An Underwater Volcanic Eruption

Red hot magma and ash erupt from an underwater volcano.
(NSF and NOAA)


How do underwater volcanos work? For the most part, we don't know. More than 70 percent of all volcanic eruptions occur underwater and scientists are in the dark when it comes to understanding underwater volcanoes because the eruptions are cloaked from view by thousands of feet of water.

Here, a volcanic eruption of superheated magma (some 2,200 degrees Fahrenheit) from the West Mata Volcano produces a bright flash of hot magma that is blown up into the water before settling back to the seafloor. The explosion throws ash and rock into the water, and molten lava glows below. This volcano is in the Pacific Ocean near Fiji. Its top is nearly a mile below the ocean surface (1165 meters / 3882 feet) and its base descends to nearly two miles (3000 meters / 9842 feet) deep. (Watch a video of submarine volcanoes erupting.)

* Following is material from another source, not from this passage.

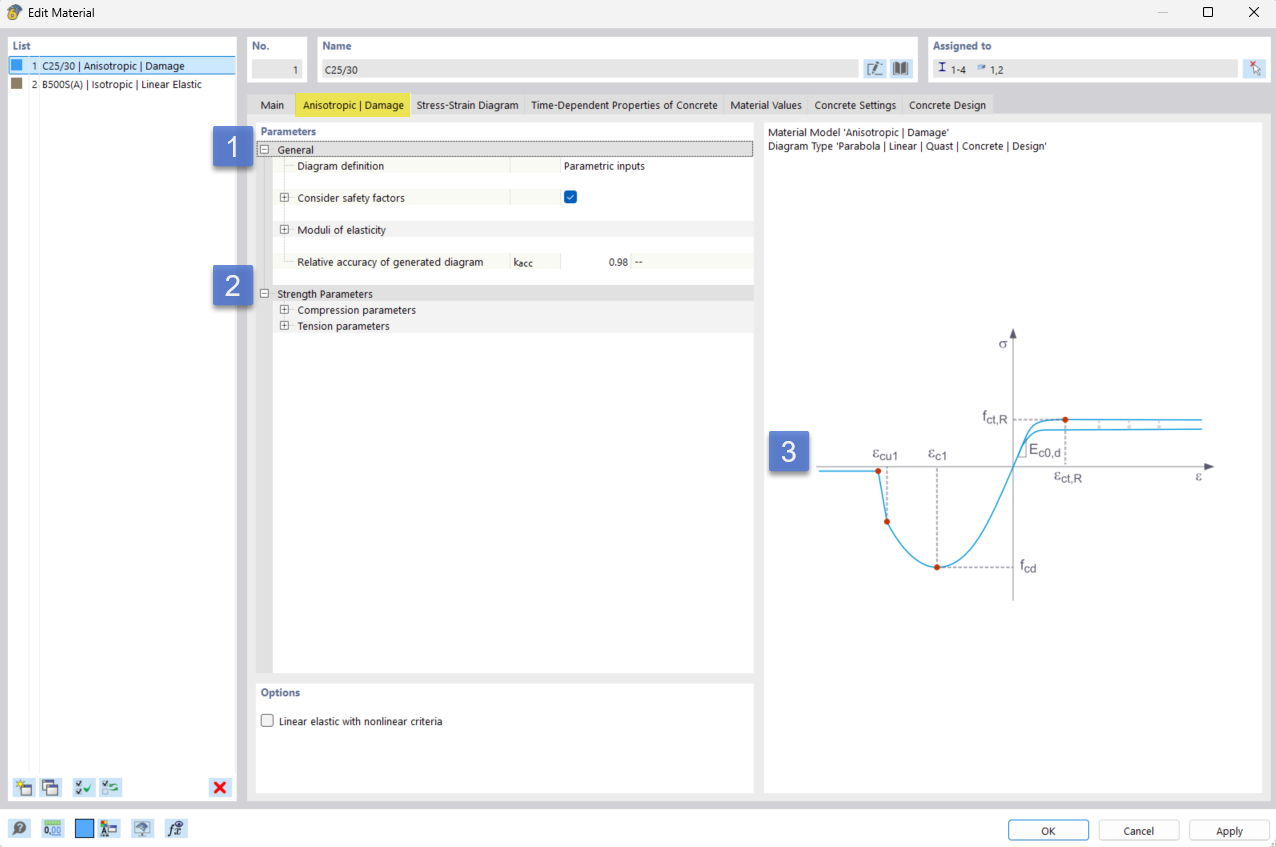Create a new material in the list
The width and height of the screenshot is (1276, 847).
tap(23, 787)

In any volcanic eruption, magma (molten rock beneath the Earth’s surface) rises from the depths of the Earth to the surface of the land or the seafloor.  The magma contains dissolved gases, which form bubbles as the pressure on the magma is reduced during its ascent. An explosive eruption occurs on land when these dissolved gases are released suddenly—think of the bubbles in a coke bottle spurting out when a shaken bottle is opened and the pressure is released all at once. But underwater the magma still faces the crushing pressure of tons and tons of ocean water once it reaches the seafloor. The Havre volcano, stretching between 3,000 and 4,000 feet below sea level, experiences a pressure between 92 and 122 times that of sea level, which scientists suspect dampened its explosiveness and shaped the various types of lava formations.

Not only does pressure change how lava forms, the interaction between the water and the cooling magma is completely different than when magma interacts with air. When water hits hot magma at 800 degrees Celsius it vaporizes in an instant. Its rapid expansion into steam can be strong enough to break the lava apart. On the flip side, when magma comes in contact with water the temperature change is so dramatic that the magma instantly solidifies in a process called quenching.